## AIM OF THE TASK
Look for the word "agent" in the material below, then report each line where it occurs.

## AVAILABLE RECORDS
□ □ □ □

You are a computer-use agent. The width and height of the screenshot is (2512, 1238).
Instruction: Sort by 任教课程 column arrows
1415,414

□ □ □ □

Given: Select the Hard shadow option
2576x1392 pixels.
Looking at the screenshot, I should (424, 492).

□ □ □ □

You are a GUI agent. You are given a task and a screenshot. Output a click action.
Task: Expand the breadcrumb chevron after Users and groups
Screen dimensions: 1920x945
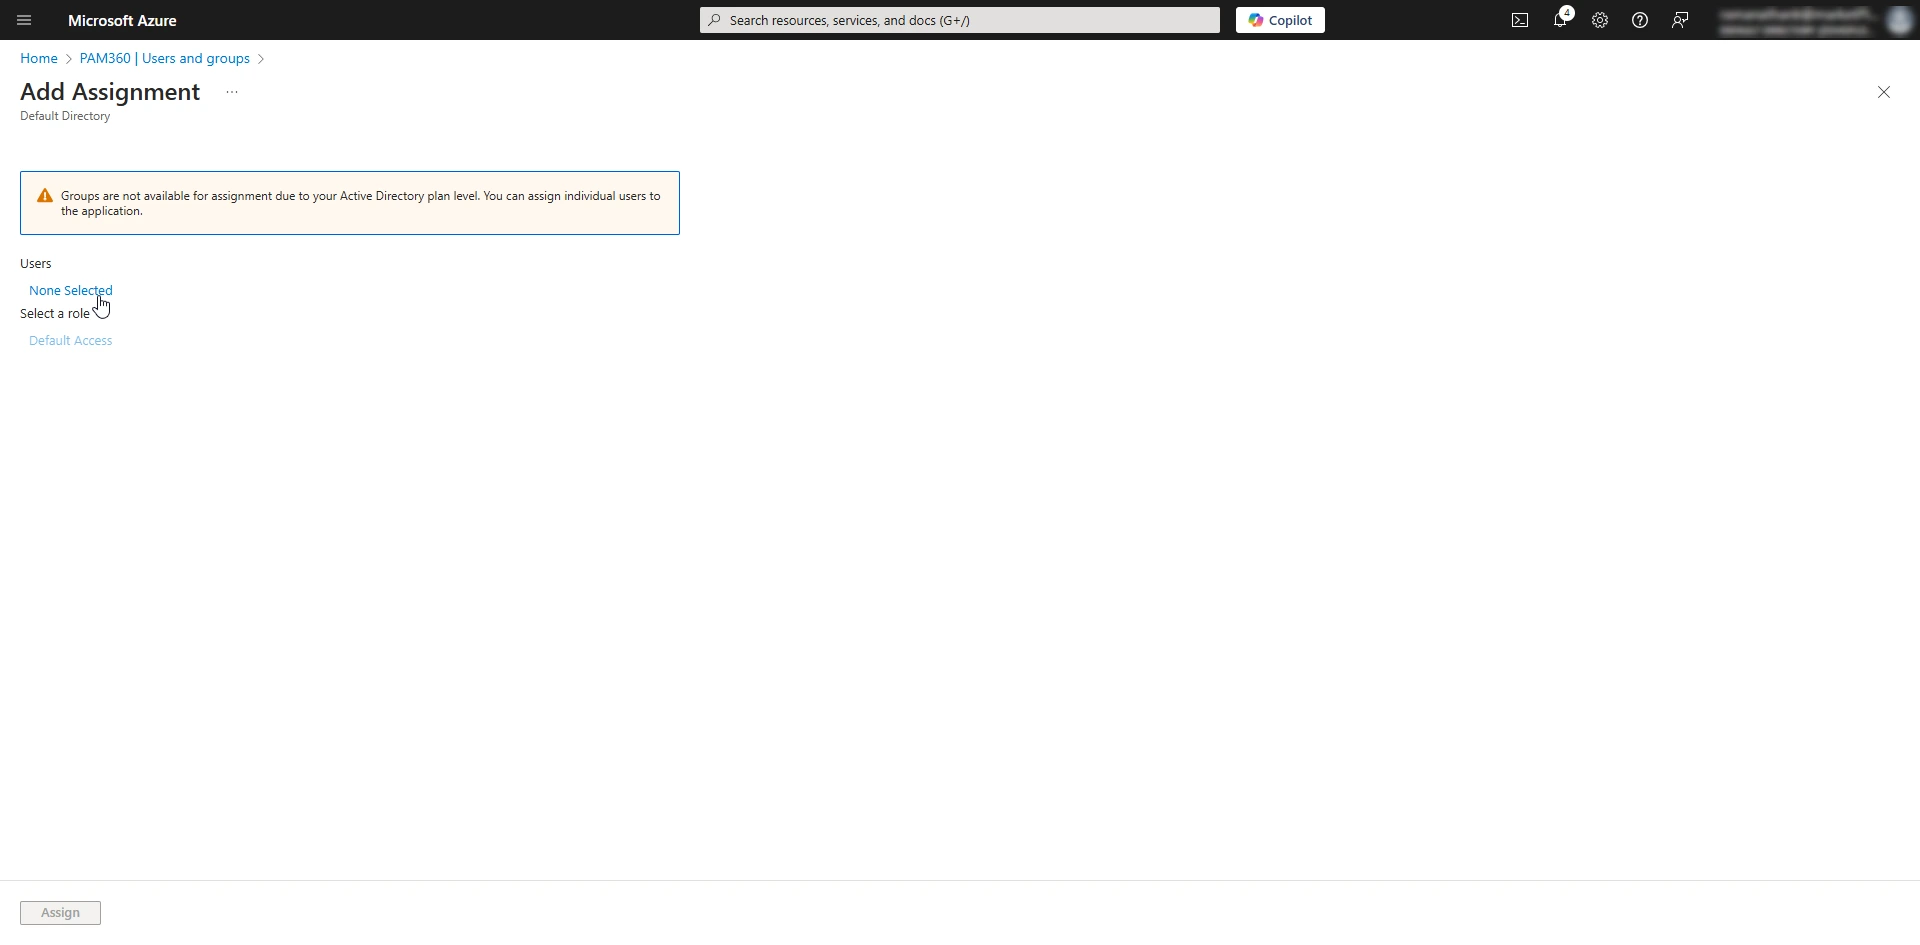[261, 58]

□ □ □ □

## RESPONSE TO THE TASK
You are a computer-use agent. The width and height of the screenshot is (2512, 1238).
You are a GUI agent. You are given a task and a screenshot. Output a click action.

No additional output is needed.